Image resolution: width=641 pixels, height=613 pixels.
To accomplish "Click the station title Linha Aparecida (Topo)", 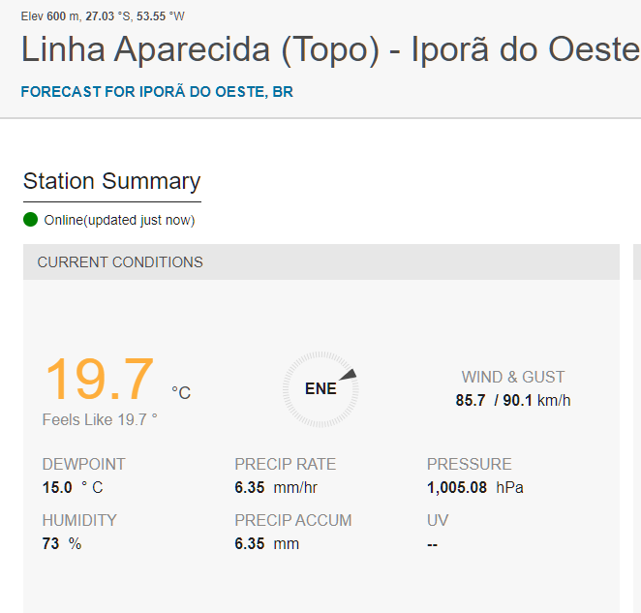I will 200,50.
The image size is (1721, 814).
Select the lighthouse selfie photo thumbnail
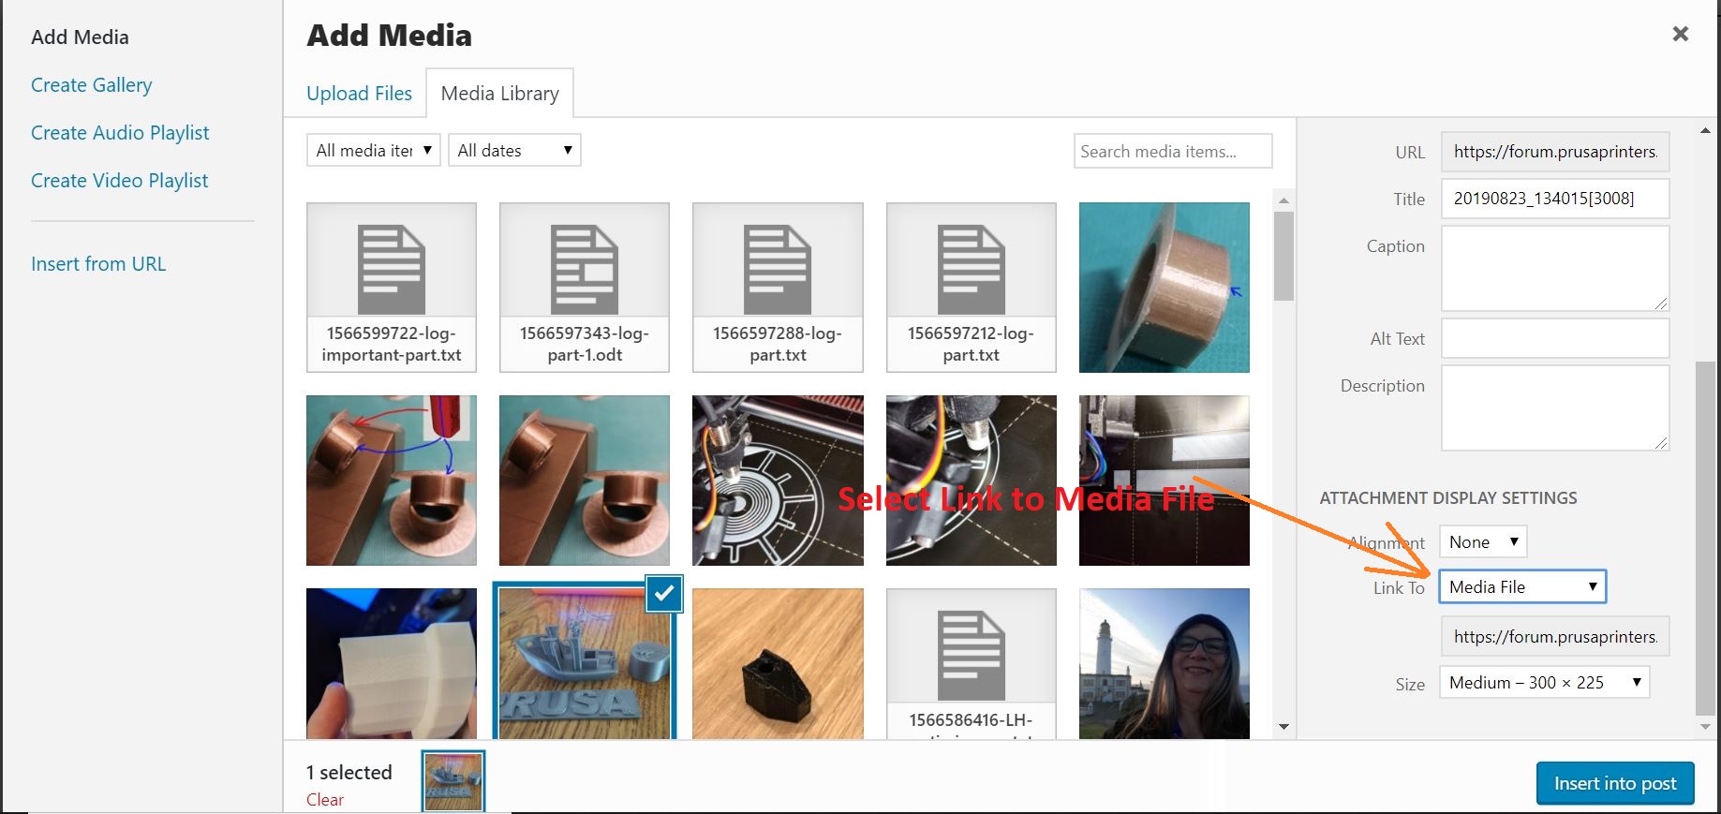1164,663
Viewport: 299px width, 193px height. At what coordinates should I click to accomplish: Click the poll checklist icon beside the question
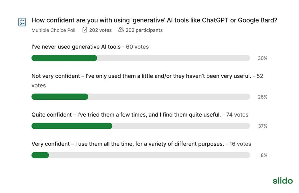pyautogui.click(x=22, y=22)
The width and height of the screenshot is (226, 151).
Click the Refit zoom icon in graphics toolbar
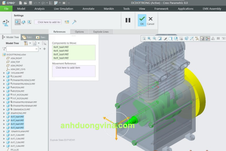pos(144,38)
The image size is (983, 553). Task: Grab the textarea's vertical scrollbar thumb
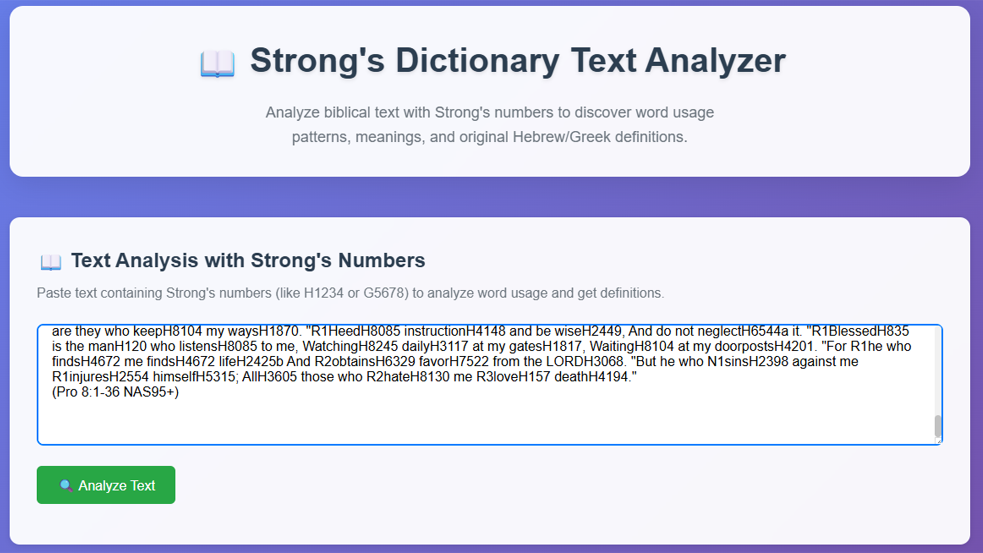(x=938, y=426)
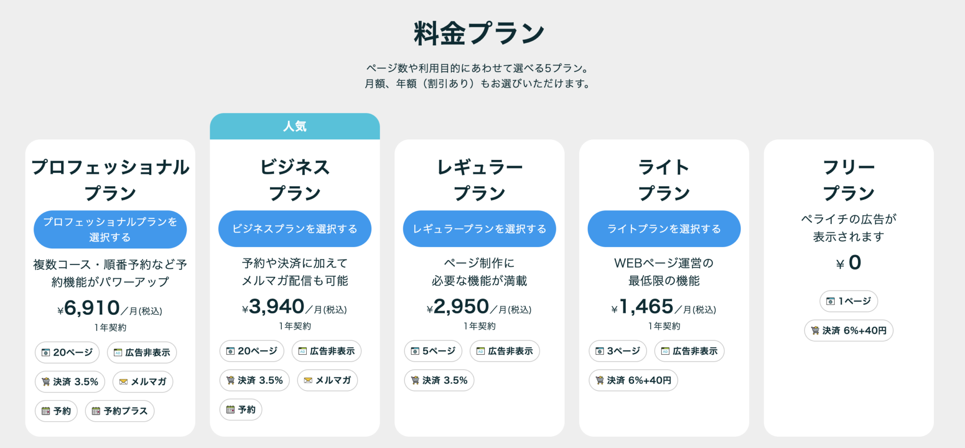965x448 pixels.
Task: Click the 決済 3.5% badge on レギュラープラン
Action: click(439, 380)
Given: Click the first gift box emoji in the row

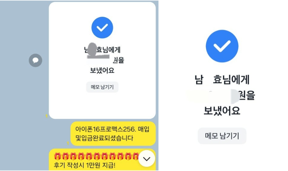Looking at the screenshot, I should tap(57, 156).
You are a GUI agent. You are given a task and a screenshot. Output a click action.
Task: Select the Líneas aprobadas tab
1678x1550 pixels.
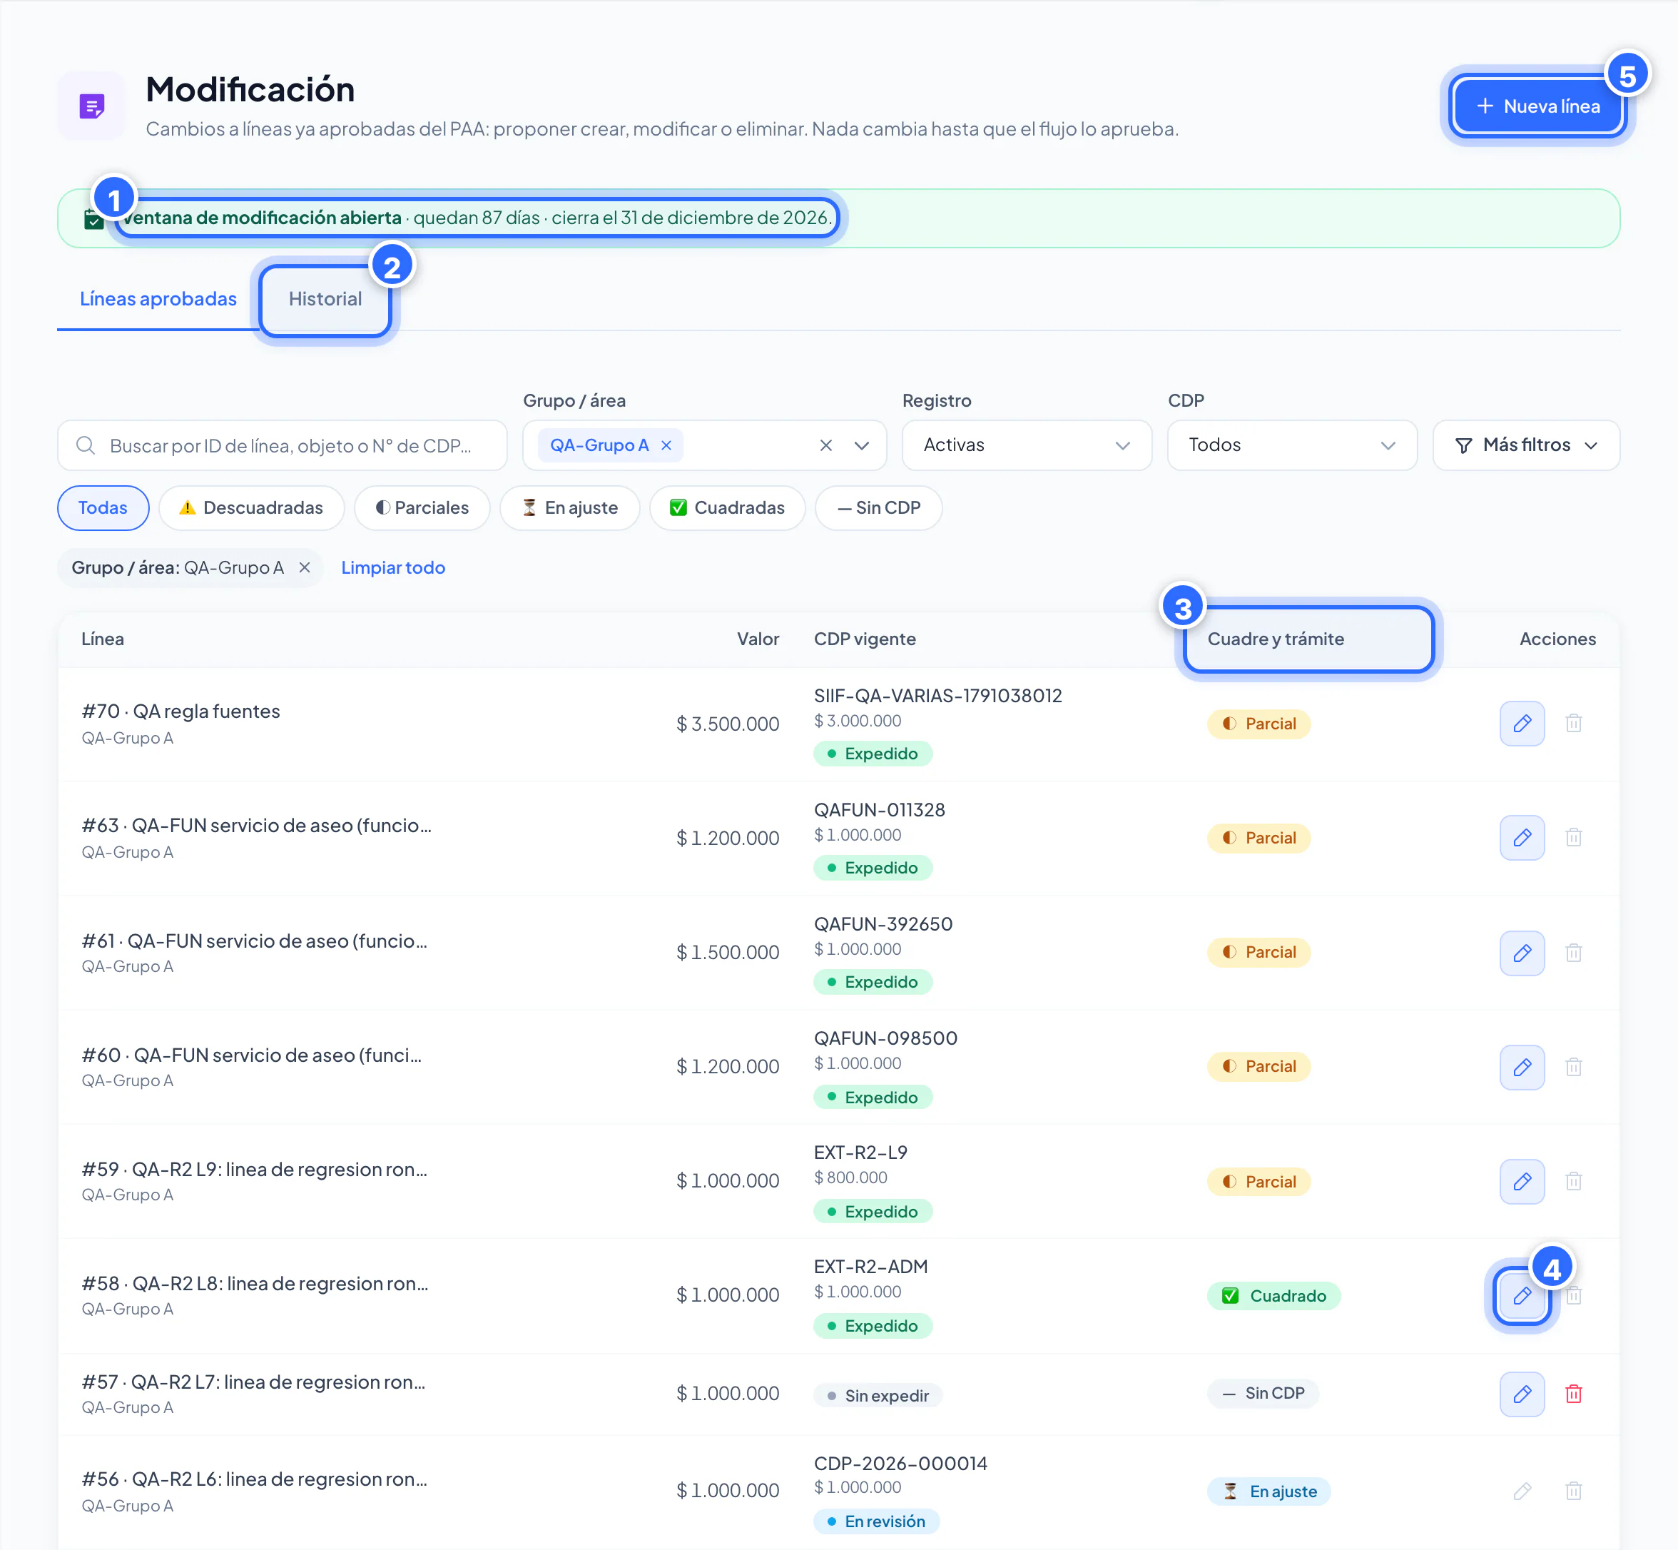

**ACTIVITY:**
Copy exactly, please, the lines that run from the line holding "Select the lighthouse selfie photo thumbnail" through the closing line of the material above, omitting every picture.

**EXPECTED ANSWER:**
Select the lighthouse selfie photo thumbnail
1164,663
Viewport: 299px width, 193px height. At what coordinates should I click to accomplish: Click the poll checklist icon beside the question
pyautogui.click(x=22, y=22)
The width and height of the screenshot is (226, 151).
Click the Refit zoom icon in graphics toolbar
pos(144,38)
The image size is (983, 553). Task: Grab the textarea's vertical scrollbar thumb
(x=938, y=426)
965x448 pixels.
Task: Click the 決済 3.5% badge on レギュラープラン
Action: click(439, 380)
Given: Click the first gift box emoji in the row

Looking at the screenshot, I should tap(57, 156).
You are a GUI agent. You are given a task and a screenshot. Output a click action.
Task: Select the Líneas aprobadas tab
1678x1550 pixels.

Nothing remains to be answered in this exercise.